Salmoneo: chi era costui?
Quello di Salmoneo non è uno dei racconti più noti della mitologia classica, anche se a parlarci di lui sono diverse fonti. Ne parlano lo Pseudo-Apollodoro nella Biblioteca, Ellanico di Lesbo nei suoi commenti a Platone, Strabone nella Geografia. Il primo spiega che Salmoneo era figlio di Eolo, figlio a sua volta di Elleno, e della ninfa Enarete. Il terzo, invece, racconta chi fosse il suo popolo, dicendoci che lui era re degli Epei e dei Pisatidi. Non solo: doveva essere anche un guerriero temibile, visto che guidò la propria gente contro Etolo e lo scacciò dall’Elide. Qui divenne sovrano al suo posto, fondando la città di Salmonia.

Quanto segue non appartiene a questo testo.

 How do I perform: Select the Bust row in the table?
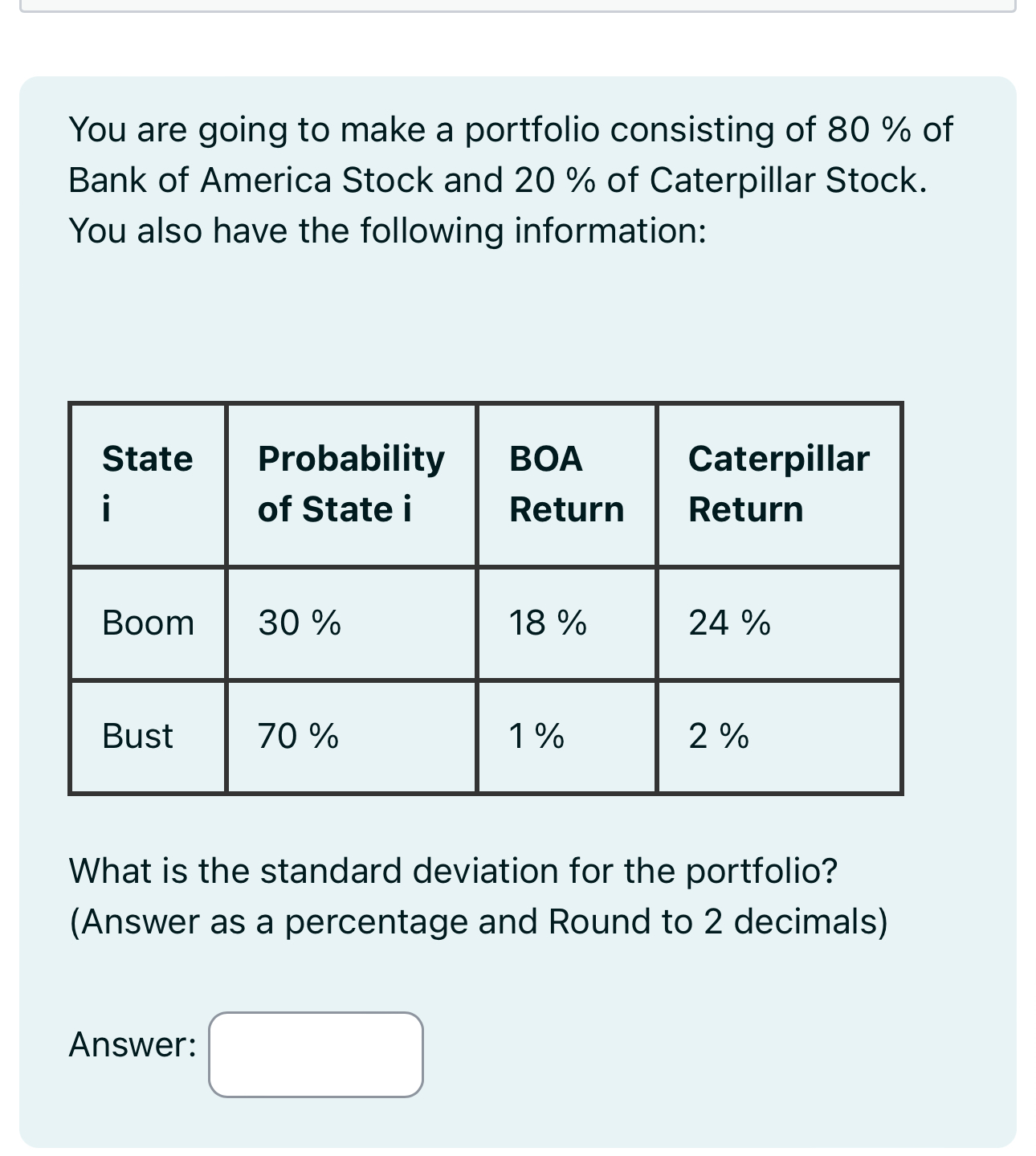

Il racconto più dettagliato e interessante su Salmoneo, però, viene dall’Eneide del poeta latino Virgilio.
Il resoconto di Virgilio
Nell’Eneide la figura di Salmoneo compare nel libro VI, più precisamente tra i personaggi che l’eroe troiano Enea incontra negli Inferi. È proprio qui che si scopre il brutto vizio che Salmoneo aveva preso una volta diventato re. Enea, infatti, racconta:
Vidi anche Salmoneo, sottoposto a un supplizio crudele
per aver voluto imitare le folgori di Zeus e il tuono dell’Olimpo.
Su un carro trainato da quattro cavalli, scuotendo una fiaccola,
andava esaltandosi tra i popoli greci, in mezzo alla città
che è il cuore dell’Elide. Pazzo! Pretendeva per sé gli onori degli Dei.

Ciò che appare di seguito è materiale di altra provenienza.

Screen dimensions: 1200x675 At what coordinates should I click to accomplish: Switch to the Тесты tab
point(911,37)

E credeva, il folle, di poter imitare coi tamburi e col rimbombo
del suo carro e del galoppo dei cavalli dall’unghia di corno
la tempesta e il fulmine che non si può imitare.Eneide, VI, vv. 720-729.

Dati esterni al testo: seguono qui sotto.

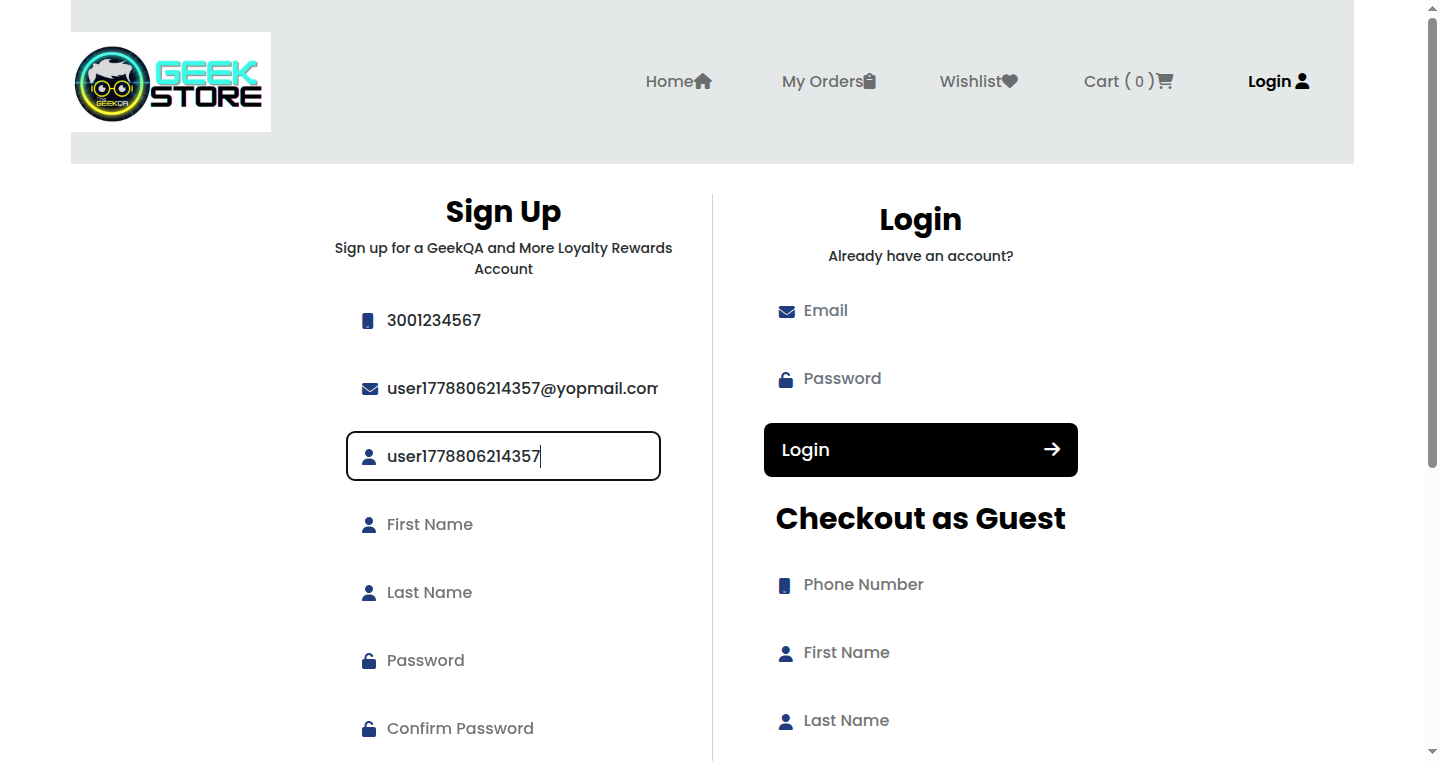Click the GeekStore logo image
This screenshot has height=761, width=1440.
[171, 82]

La conclusione di questa vicenda di empietà è facile da presentire. Una volta che la cosa giunse alle orecchie di Zeus, infatti, il sovrano degli Dei non la prese bene.
Ma Giove onnipotente, adirato, da in mezzo alle nuvole nere
gli scagliò contro un fulmine vero, ben diverso dai tizzoni
fumosi che Salmoneo andava agitando. E così lo tuffò a capofitto
in un immenso turbine.Eneide, vv. 730-733.
Salmoneo: una storia di ordinaria follia nell’antica Grecia
Così come avrebbe fatto l’Ulisse di Dante molti secoli dopo, il Salmoneo di Virgilio termina il suo viaggio nell’unico modo possibile. E cioè precipitando in un baratro fatto di tempesta e di orrore. Una punizione fin troppo severa? Non proprio: guardandola attraverso un’altra ottica, è possibile vedere che c’è di più.
Sì, Zeus con un fulmine colpisce Salmoneo e lo fa precipitare nell’abisso. Eppure, a ben guardare, nell’abisso Salmoneo ci si era già avventurato da solo. L’aveva fatto allorché, seguito da un codazzo di servi che percuotevano i tamburi, aveva iniziato ad aggirarsi sul proprio carro brandendo una fiaccola. L’aveva fatto andando di città in città, nell’Elide, cercando di convincere i propri sudditi a venerarlo. E nemmeno come un dio qualsiasi, bensì come IL dio, il sovrano e padre di tutti gli dei del pantheon. Un comportamento che, certo, dal punto di vista di Zeus doveva costituire un reato inaccettabile di lesa maestà. Ma non era solo questo.
Un sovrano che si ritiene pari agli dei immortali, anzi, addirittura pari al maggiore tra essi, è un uomo pericoloso. Per sé e soprattutto per gli altri. Perché è qualcuno che manca di quel senso del limite caro alla cultura greca, che pure valorizzava le azioni eroiche e le grandi imprese. Una persona del genere, fosse pure come Salmoneo di nobili natali e un guerriero del limite, si rivelava tragicamente inadatta a governare. Perché per i Greci un buon sovrano era qualcuno che, anzitutto, doveva conoscere gli uomini, sé stesso e il proprio posto nel mondo.